Haha, in 2500D, would you be able to hear
anything at all?? You'd have to put your ear next to your neighbour's mouth in order to pick up the sound before it completely dissipates!
Because of the same phenomenon, though, the higher up the dimensions you go, the more likely your world will be a very dark one. I think I did a short derivation of this before, somewhere on this forum, that making the (very big!) assumption that you live on an n-spherical planet in n dimensions, for large n the vast majority of the surface of the planet would be perpendicular to any single light source, like a nearby star. So only a tiny fraction of the planet's surface would be illuminated, (and conversely only a tiny fraction would be completely dark, i.e., opposite the single light source), whereas most of the planet would be in perpetual dusk. Seems to be a pretty miserable way to live.

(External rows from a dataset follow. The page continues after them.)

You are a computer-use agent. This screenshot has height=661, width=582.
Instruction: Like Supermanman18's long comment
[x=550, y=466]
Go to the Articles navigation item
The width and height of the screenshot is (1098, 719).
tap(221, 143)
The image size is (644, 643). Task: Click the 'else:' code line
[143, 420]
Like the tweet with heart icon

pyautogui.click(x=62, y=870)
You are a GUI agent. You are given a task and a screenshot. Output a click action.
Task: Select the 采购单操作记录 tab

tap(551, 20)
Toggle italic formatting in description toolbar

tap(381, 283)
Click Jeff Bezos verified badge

Of course, all of this is probably moot because AFAIK, stable orbits only exist in 3D and below, so if life exists in a higher dimensional space at all, it must be live in a completely alien environment than our poor 3D brains can imagine. And it must also take on completely foreign forms too, because in 4D (and I assume higher dimensions too, though I don't have proof of that) the Schroedinger equation for the hydrogen atom has no local minima besides r=0, meaning electron orbitals cannot exist and atoms as we know them would instantly collapse and would not form the basis of matter and chemistry as we know them. So if matter exists in 4D and above at all, it must be of a form that's so foreign that it would resemble nothing like how we perceive our world.